In 2008 CASOBU’s social action concentrated upon Ruyigi. The town of Butezi has 6,700 families who live by subsistence farming. During the civil war most of the population fled to refugee camps in Tanzania and now, on returning to their own country, there are numerous problems of readjustment. This initiative takes a three-pronged approach:
- ñ nutrition and agriculture: after an initial distribution of emergency foodstuffs to 800 families, the aim is to develop independent food sources, with the distribution cassava cuttings, cows and goats to displaced people and refugees;
- ñ aid for orphans and widows;
- ñ schemes for the prevention of Aids, run in collaboration with public bodies, and schemes for the prevention malaria, which is responsible for the deaths of numerous children under 5.
The members of CASOBU are trained and skilled people, filled with the gospel spirit of service. Their main aim is to listen attentively to those they meet: ‘We often find ourselves behaving like mothers and fathers of people who more than anything have a burden of pain to share with others.’
In Butezi there is an area where nearly three thousand families live. Only about a hundred of them have clean water, the others draw water from unsafe sources or directly from streams and pools and are exposed to serious illnesses. This means there is need of a new project to bring drinking water to the area, and the first of five has already begun.
The strong points of this initiative are: the involvement of local people in the work and in implementation committees to conserve springs and maintain the infrastructure already set in place. The local people accept that they must give the necessary land and accept the difficulties that arise from works being carried out in their fields. All cooperate to rebuild social bonds.
The way the members of CASOBU live and how they work strike many people: ‘Often,’ said Innocent from Kayanza, ‘to have a job you have to pay, but here we have noticed a difference. They look in the register of those have already given a voluntarily contribution to the project and they enrol you without any kind of corruption…. Whether you are a simple labourer or a skilled worker, all are on the same level.’
Certainly, not everyone understands immediately what is being done, and patient work by CASOBU is fundamental for helping people realize that these projects are aimed at the common good. Three years after the first project, it is possible to note a significant improvement in the health of families and especially of the children. The latest initiative for access to clean water was in Kibingo (in the province of Kayanza), and it benefited 600 families and 1,200 pupils at the local primary school.

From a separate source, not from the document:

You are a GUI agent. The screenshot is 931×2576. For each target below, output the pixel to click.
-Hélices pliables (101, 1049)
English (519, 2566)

Anyone who wishes to participate in the work of CASOBU on behalf of people of Burundi, even with just a one-off gift, can use the following bank details:
Account name: Associazione Azione per un Mondo Unito
Bank: Banca Popolare Etica, Rome branch.
Payments should be marked for: ‘Progetti in Burundi’.

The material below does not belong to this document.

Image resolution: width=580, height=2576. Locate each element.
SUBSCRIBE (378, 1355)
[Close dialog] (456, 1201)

Burundi is a small country in Africa with enormous lakes, and it is one of the poorest places on earth. In the 2011 report by the United Nations Development Programme it was ranked in the third last place (185th) in the league table of Human development. The most vulnerable groups in the population are Aids sufferers, widows, teenage mothers, orphans and people with disabilities. There is also a need to achieve national reconciliation and to rebuild the nation’s economy and social fabric.